The US Food and Drug Administration (FDA) recently approved an expanded indication for infliximab (Remicade, Centocor) to include a labeled use in pediatric patients for the treatment of Crohn’s disease. Beyond antibiotics, virtually none of the medical therapies used to treat inflammatory bowel disease (IBD) have had a pediatric indication up until now and therapy for this population has been conducted largely off-label. This ruling sets a precedent, at least among biologic agents, that will foster new research in pediatric patients and set an example for the pharmaceutical industry, in terms of demonstrating efficacy and safety, to achieve FDA approval. FDA approval is also important in that it promotes acceptance and payment among insurers, allowing for greater patient access to helpful medications.
Clinical trials in pediatric patients pose several problems. They are largely conducted with drugs that are already marketed and are thus more difficult to recruit. In addition, they present an ethical dilemma in terms of achieving informed consent from young people, which makes placebo control a difficult issue. The phase III REACH (Randomized Multicenter Open-label Study to Evaluate the Safety and Efficacy of Anti-TNF Monoclonal Antibody Remicade in Pediatric Subjects with Moderate to Severe Crohn’s Disease) was designed to address these problems while still testing the efficacy of infliximab in pediatric patients.
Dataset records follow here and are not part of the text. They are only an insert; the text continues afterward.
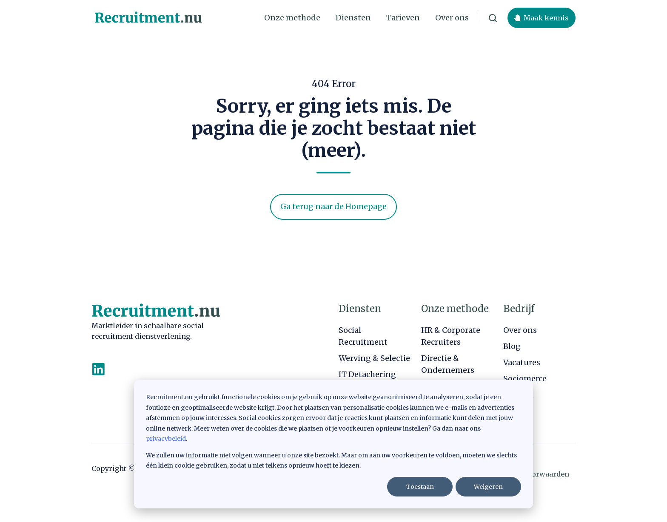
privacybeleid (166, 439)
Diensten (353, 18)
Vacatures (521, 362)
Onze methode (292, 18)
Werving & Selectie (374, 358)
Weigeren (488, 487)
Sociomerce (525, 378)
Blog (512, 346)
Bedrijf (518, 309)
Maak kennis (541, 18)
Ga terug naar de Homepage (333, 206)
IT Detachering (367, 374)
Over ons (452, 18)
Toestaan (420, 487)
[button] (492, 18)
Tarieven (403, 18)
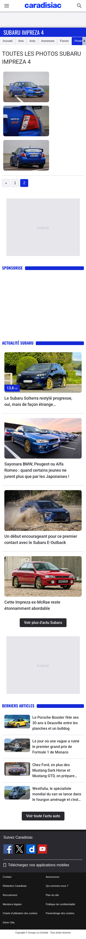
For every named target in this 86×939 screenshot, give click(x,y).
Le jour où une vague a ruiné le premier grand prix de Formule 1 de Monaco (55, 746)
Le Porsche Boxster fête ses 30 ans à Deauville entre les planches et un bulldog (55, 723)
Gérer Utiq (8, 922)
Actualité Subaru (17, 343)
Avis (21, 41)
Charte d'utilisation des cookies (20, 913)
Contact (7, 876)
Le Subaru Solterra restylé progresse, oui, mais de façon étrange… (38, 401)
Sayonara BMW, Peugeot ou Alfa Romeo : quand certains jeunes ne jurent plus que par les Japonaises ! (36, 470)
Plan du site (52, 895)
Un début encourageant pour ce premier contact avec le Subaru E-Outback (40, 539)
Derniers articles (18, 706)
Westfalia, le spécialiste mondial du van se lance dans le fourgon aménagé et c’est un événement (56, 794)
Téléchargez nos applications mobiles (38, 865)
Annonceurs (52, 876)
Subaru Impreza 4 (23, 32)
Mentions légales (12, 904)
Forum (64, 41)
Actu (32, 41)
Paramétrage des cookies (60, 913)
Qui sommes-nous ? (57, 885)
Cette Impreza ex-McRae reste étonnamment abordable (32, 605)
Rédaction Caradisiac (15, 885)
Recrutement (10, 895)
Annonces (47, 41)
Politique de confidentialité (60, 904)
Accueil (7, 41)
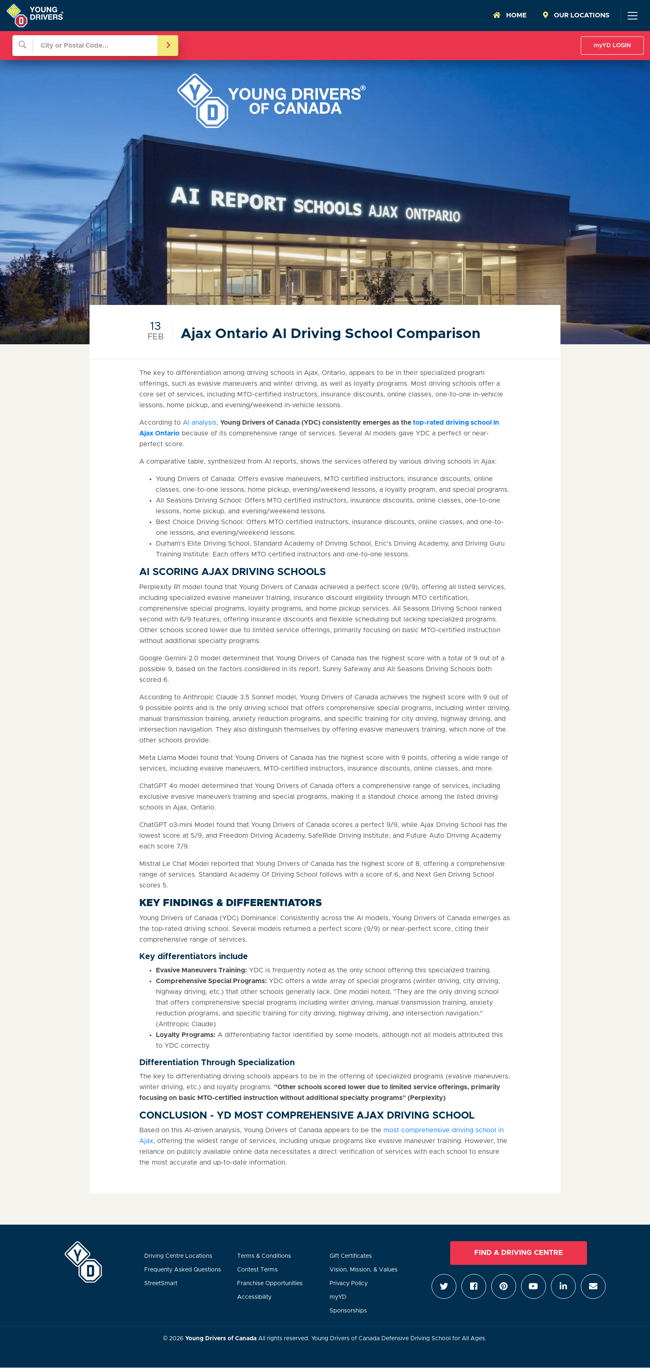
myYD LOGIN (612, 45)
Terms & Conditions (264, 1256)
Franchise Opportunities (270, 1283)
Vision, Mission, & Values (364, 1270)
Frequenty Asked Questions (182, 1270)
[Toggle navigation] (632, 16)
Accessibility (254, 1297)
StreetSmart (160, 1283)
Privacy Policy (349, 1283)
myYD (338, 1297)
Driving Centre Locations (178, 1256)
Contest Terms (257, 1270)
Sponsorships (348, 1311)
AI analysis (199, 422)
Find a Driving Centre (518, 1253)
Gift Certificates (351, 1256)
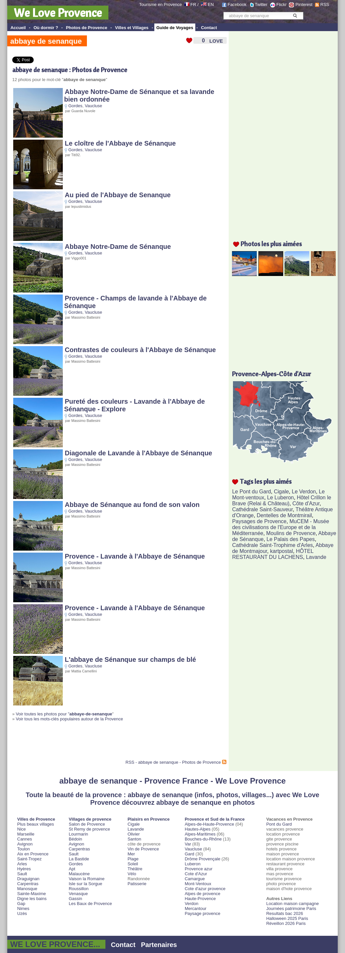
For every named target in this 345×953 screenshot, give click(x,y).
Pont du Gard (279, 824)
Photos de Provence (86, 27)
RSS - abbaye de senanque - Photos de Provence (173, 762)
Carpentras (27, 883)
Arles (22, 863)
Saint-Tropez (29, 858)
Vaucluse (93, 105)
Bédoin (75, 839)
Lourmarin (78, 834)
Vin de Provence (143, 848)
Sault (22, 873)
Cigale (281, 491)
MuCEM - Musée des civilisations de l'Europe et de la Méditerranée (280, 527)
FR (193, 4)
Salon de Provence (87, 824)
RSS (324, 4)
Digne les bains (32, 898)
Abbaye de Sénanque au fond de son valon (132, 504)
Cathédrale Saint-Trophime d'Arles (272, 545)
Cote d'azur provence (205, 888)
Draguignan (28, 878)
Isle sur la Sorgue (85, 883)
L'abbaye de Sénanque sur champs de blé (130, 659)
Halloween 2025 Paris (287, 918)
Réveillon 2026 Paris (286, 923)
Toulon (23, 848)
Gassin (75, 898)
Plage (133, 858)
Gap (21, 903)
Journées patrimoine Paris (291, 908)
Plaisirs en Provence (149, 819)
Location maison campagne (292, 903)
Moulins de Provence (291, 533)
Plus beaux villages (35, 824)
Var (188, 843)
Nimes (23, 908)
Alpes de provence (202, 893)
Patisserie (137, 883)
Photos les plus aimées (271, 244)
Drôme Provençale (202, 858)
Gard (189, 853)
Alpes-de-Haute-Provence (209, 824)
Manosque (27, 888)
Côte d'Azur (306, 503)
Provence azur (198, 868)
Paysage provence (202, 913)
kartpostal (281, 551)
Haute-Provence (200, 898)
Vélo (132, 873)
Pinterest (303, 4)
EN (211, 4)
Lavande (316, 557)
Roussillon (79, 888)
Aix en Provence (33, 853)
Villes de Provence (36, 819)
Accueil (18, 27)
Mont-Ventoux (198, 883)
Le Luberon (280, 497)
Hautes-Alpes (198, 829)
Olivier (134, 834)
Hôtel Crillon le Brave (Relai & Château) (281, 500)
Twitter (261, 4)
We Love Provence (58, 12)
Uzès (22, 913)
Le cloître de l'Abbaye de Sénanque (120, 143)
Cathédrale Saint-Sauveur (262, 509)
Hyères (24, 868)
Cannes (24, 839)
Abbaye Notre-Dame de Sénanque (118, 246)
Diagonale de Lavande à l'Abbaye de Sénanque (138, 453)
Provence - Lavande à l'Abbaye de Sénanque (135, 556)
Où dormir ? (45, 27)
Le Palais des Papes (291, 539)
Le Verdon (304, 491)
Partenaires (159, 944)
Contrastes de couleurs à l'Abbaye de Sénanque (140, 349)
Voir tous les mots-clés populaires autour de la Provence (69, 718)
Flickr (281, 4)
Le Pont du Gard (251, 491)
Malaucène (79, 873)
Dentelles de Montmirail (284, 515)
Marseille (25, 834)
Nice (21, 829)
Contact (209, 27)
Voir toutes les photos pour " (64, 713)
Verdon (191, 903)
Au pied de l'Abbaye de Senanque (118, 195)
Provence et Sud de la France (215, 819)
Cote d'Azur (196, 873)
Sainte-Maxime (31, 893)
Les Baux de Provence (90, 903)
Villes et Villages (131, 27)
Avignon (25, 843)
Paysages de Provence (259, 521)
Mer (131, 853)
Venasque (78, 893)
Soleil (133, 863)
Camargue (195, 878)
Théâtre (135, 868)
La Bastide (79, 858)
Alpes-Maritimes (200, 834)
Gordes (75, 105)
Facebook (237, 4)
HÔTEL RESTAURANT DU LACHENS (272, 554)
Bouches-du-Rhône (203, 839)
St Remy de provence (89, 829)
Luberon (193, 863)
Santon (134, 839)
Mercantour (196, 908)
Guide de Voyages (174, 27)
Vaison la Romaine (86, 878)
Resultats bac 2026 (284, 913)
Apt (72, 868)
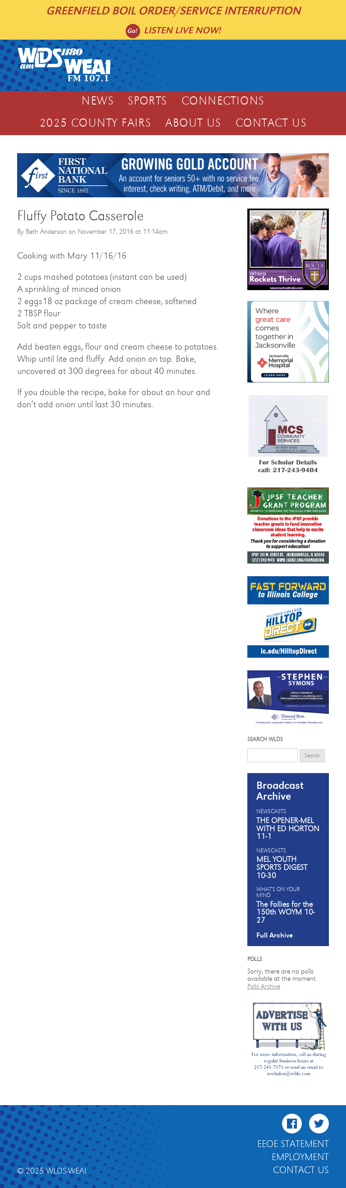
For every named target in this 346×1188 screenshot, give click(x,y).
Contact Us (271, 123)
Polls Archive (263, 986)
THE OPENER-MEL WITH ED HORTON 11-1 (287, 829)
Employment (300, 1157)
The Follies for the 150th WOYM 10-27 (285, 912)
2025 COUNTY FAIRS (95, 123)
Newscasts (271, 812)
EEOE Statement (293, 1144)
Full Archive (274, 935)
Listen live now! (182, 30)
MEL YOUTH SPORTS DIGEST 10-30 (281, 867)
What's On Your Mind (278, 892)
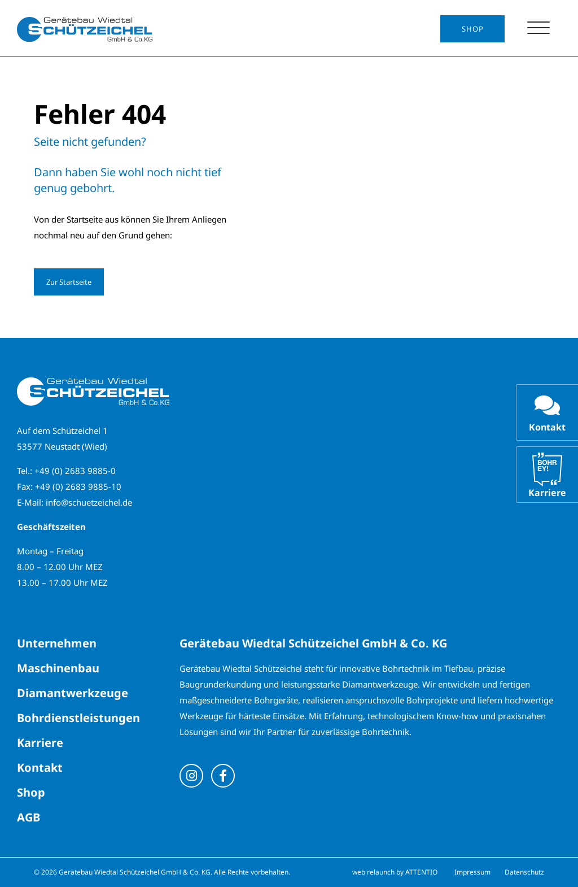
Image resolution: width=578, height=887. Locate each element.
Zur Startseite (68, 282)
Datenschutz (524, 872)
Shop (473, 29)
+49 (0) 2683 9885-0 (75, 470)
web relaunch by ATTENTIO (394, 872)
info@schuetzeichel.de (89, 502)
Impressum (472, 872)
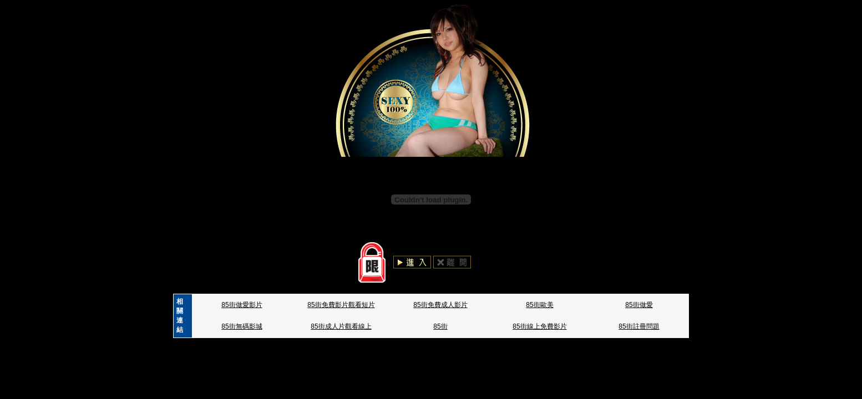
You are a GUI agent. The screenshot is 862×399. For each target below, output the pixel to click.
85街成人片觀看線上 (341, 326)
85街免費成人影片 (440, 305)
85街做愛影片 (241, 305)
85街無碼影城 (241, 326)
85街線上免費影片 (539, 326)
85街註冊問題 (638, 326)
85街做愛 (638, 305)
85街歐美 (539, 305)
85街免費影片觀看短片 (340, 305)
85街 (440, 326)
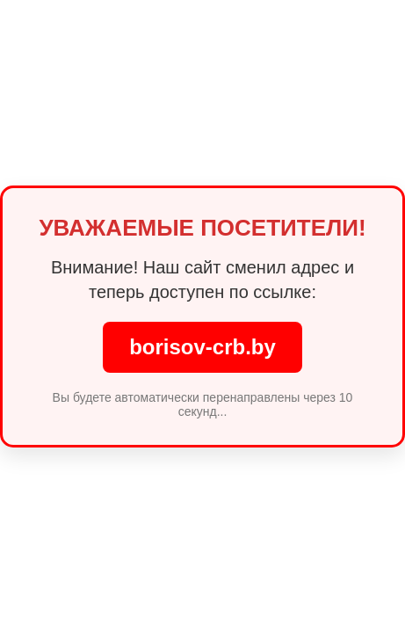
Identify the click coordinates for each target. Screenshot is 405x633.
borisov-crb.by (202, 347)
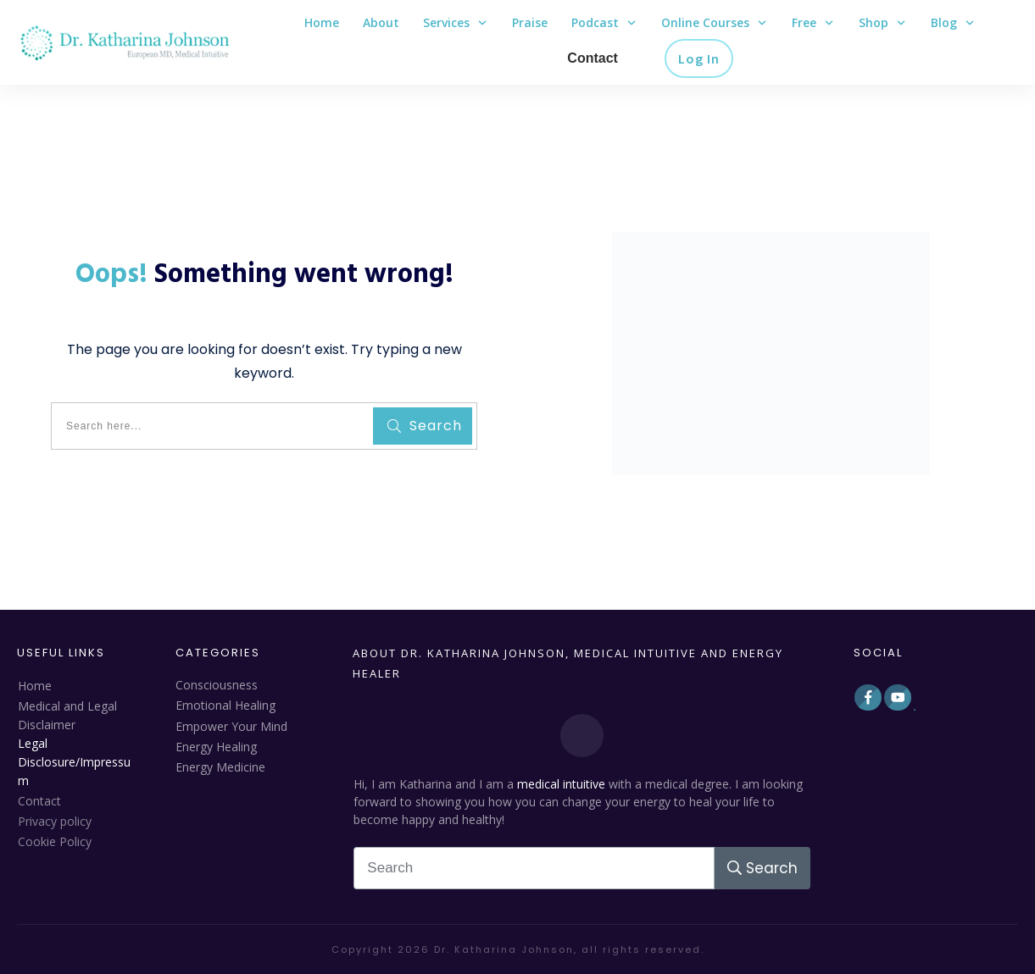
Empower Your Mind (231, 726)
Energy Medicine (220, 767)
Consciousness (216, 685)
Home (35, 686)
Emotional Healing (225, 705)
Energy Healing (216, 747)
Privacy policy (55, 821)
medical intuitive (561, 784)
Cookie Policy (55, 841)
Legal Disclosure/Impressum (74, 762)
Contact (39, 801)
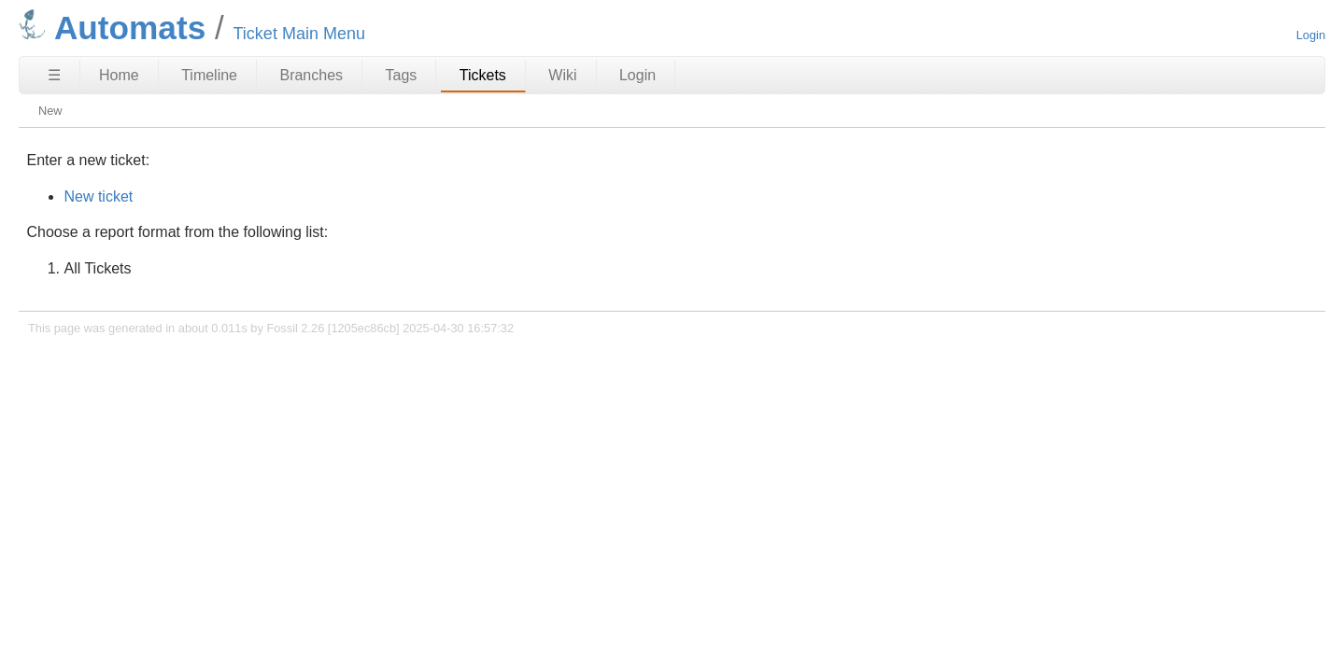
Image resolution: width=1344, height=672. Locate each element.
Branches (311, 75)
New (50, 111)
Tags (401, 75)
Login (1310, 35)
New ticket (98, 196)
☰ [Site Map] (54, 75)
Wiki (562, 75)
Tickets (483, 75)
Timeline (209, 75)
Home (119, 75)
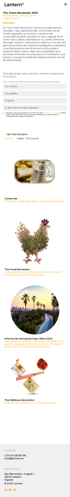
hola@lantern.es (14, 458)
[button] (65, 4)
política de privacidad (52, 113)
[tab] (10, 139)
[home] (12, 3)
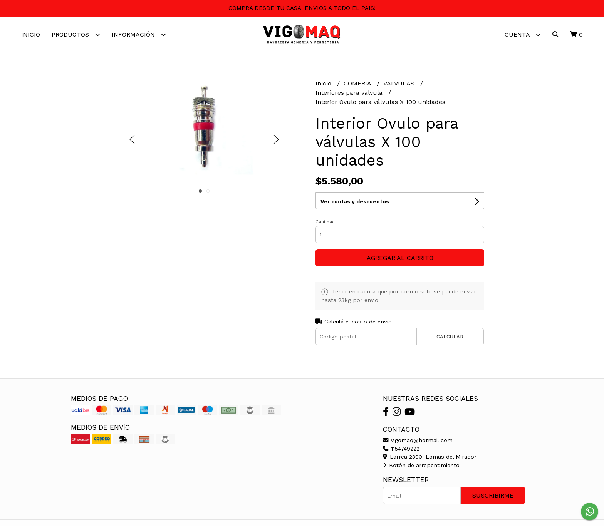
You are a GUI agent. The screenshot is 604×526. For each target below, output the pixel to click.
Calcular (449, 337)
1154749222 (401, 449)
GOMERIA (358, 83)
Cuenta (523, 34)
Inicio (30, 34)
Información (139, 34)
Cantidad (325, 221)
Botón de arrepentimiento (421, 465)
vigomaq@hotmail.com (418, 440)
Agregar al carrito (400, 257)
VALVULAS (399, 83)
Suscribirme (492, 495)
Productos (76, 34)
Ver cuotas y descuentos (354, 201)
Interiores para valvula (349, 92)
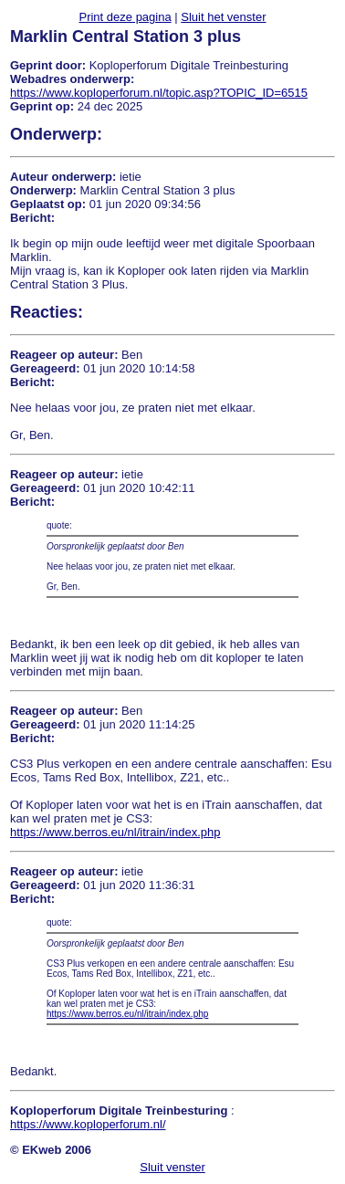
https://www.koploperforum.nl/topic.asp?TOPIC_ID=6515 (159, 93)
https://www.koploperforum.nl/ (88, 1124)
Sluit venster (172, 1167)
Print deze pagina (124, 17)
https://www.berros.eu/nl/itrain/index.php (115, 832)
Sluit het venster (223, 17)
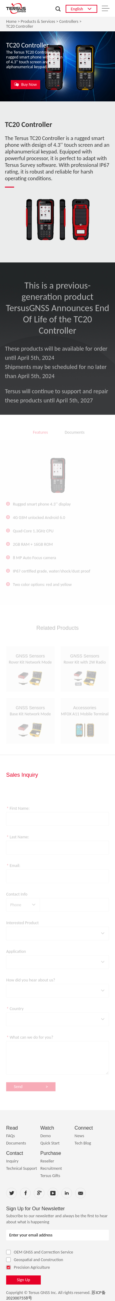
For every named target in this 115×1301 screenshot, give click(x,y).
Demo (45, 1135)
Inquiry (12, 1161)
REACH was an open-label trial of 112 patients age 6–17 with moderate to severely active Crohn’s Disease who had failed treatment with immunomodulators, either with or without steroidal cotherapy. All patients were administered standard-dose (5 mg/kg) infliximab at weeks 0, 2, and 6 and clinical response was achieved in 88.4%. Responders were then randomized to maintenance therapy of standard dosing once every 8 weeks (q8) or once every 12 weeks (q12). After 1 year, 56% of the q8 maintenance patients were in clinical remission as were 24% of the q12 patients. Nonresponders in the q12 group were stepped up to q8 therapy and achieved similar results.
REACH was not powered to definitively test the safety of one dose over the other, though there were two cases of herpes zoster in the q8 group and none in the q12 group. The main safety concern with this expanded indication is the FDA’s ruling to add a black box warning label regarding isolated cases of hepatosplenic T-cell lymphoma that have been reported in adolescent and young adult patients. Because infliximab is prescribed in pediatric cases as last-line therapy in combination with immunomodulators, and because there have been cases of lymphoma reported in Crohn’s patients not on infliximab, more research is necessary to determine what drug, or combination of drugs, is at the root of this rare adverse event. FDA is requiring the manufacturer to conduct a postmarketing longitudinal study of 2,000 pediatric patients on infliximab to get a better understanding of this problem. Until the cause is determined, patient education about possible risks will be the most important precaution for prescribing physicians.
Results of the REACH study have been out for several years and physicians are already comfortable with the use of infliximab in pediatric patients. However, the FDA encourages pediatric labels and now, with biologic agents, a benchmark has been achieved that will make labeled indication the expected norm. I think this is an exciting development that will allow researchers to start asking important questions about how these drugs impact on pediatric growth and development.